__Stated exercise__.
Quote the records verbatim from the line containing "The width and" up to and including the line containing "(x=472, y=937)", omitting the pictures from your answer.

__Task inputs__.
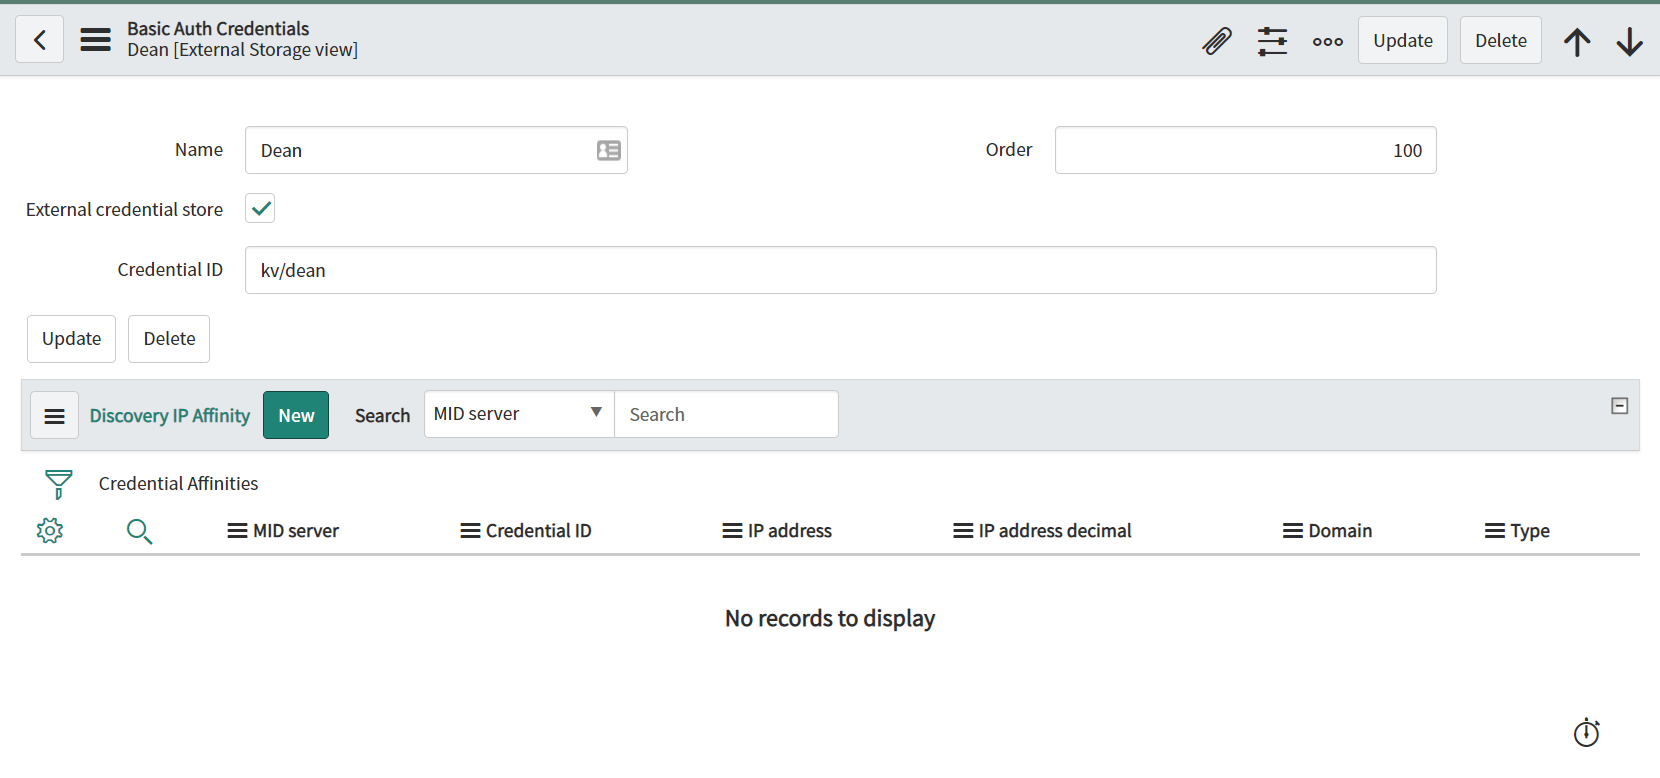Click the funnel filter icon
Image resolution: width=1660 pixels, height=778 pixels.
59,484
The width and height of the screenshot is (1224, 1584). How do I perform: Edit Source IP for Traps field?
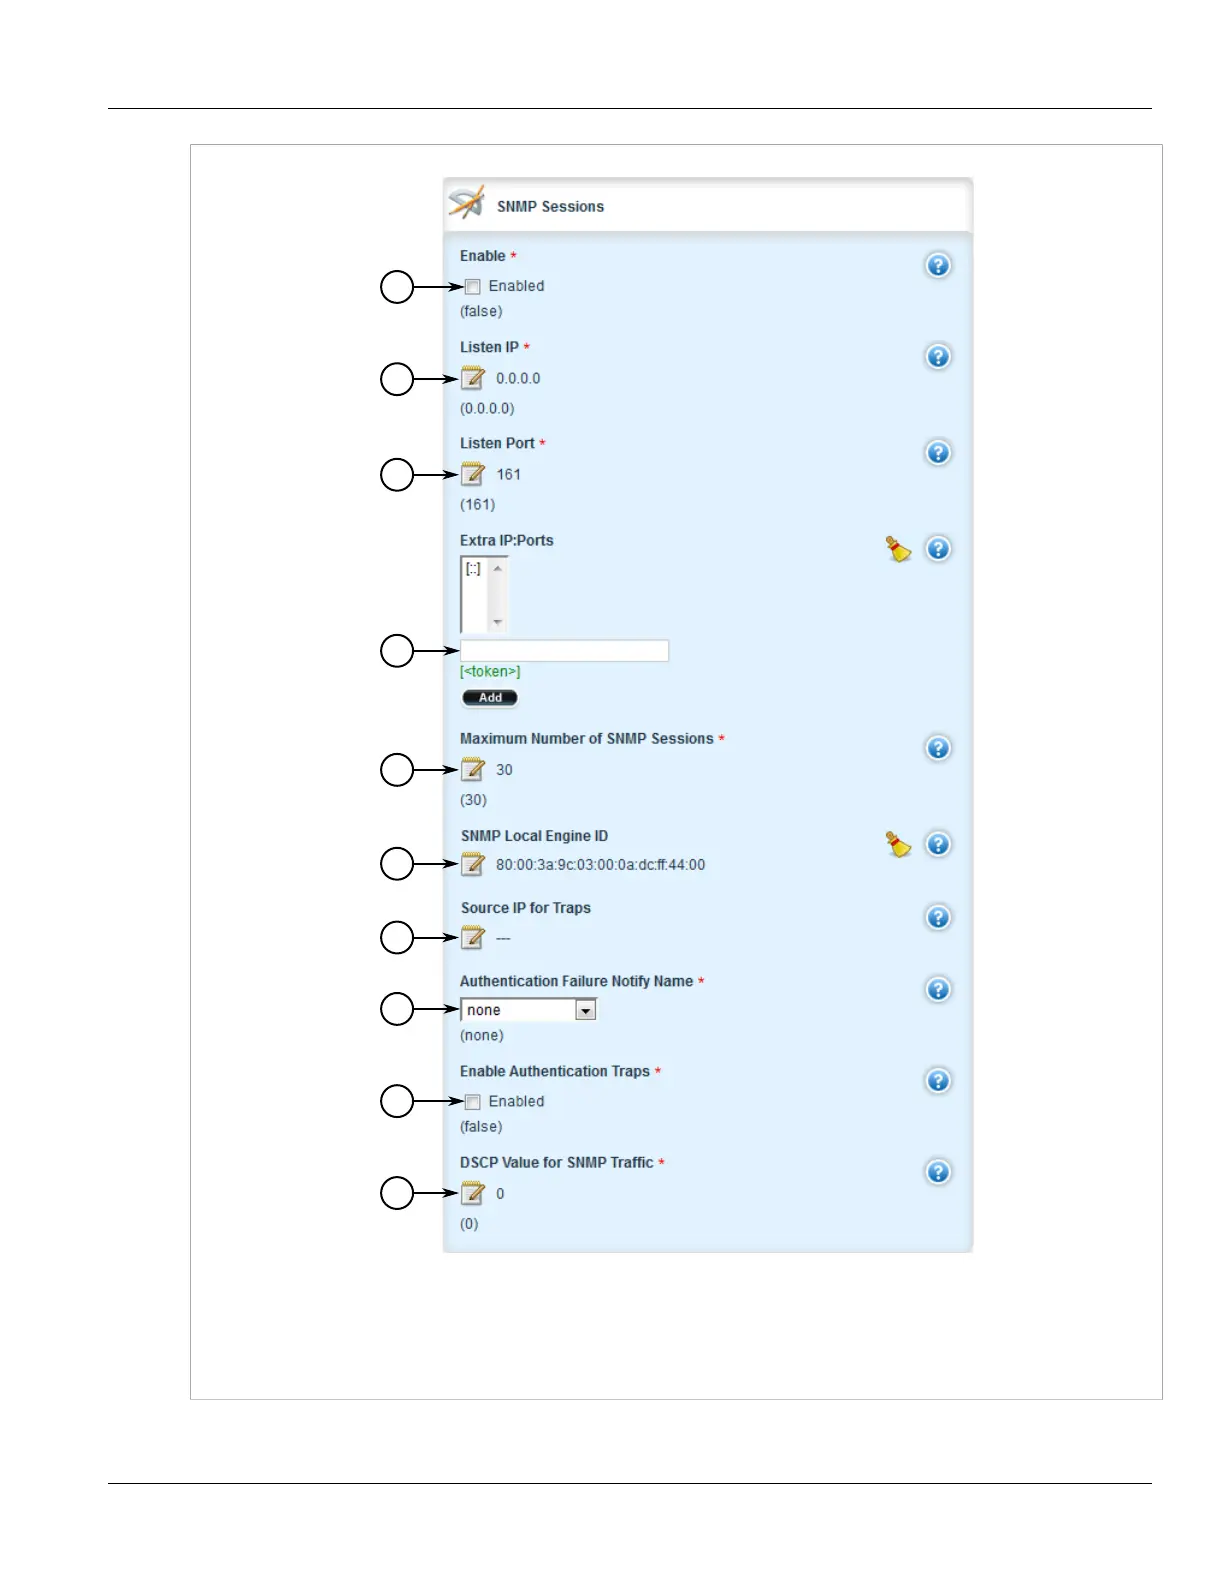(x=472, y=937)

--

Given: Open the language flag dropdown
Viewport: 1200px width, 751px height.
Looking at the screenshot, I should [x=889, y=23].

__Solution__.
The width and height of the screenshot is (1224, 1584). How do I perform: Edit Source IP for Traps field?
(x=472, y=937)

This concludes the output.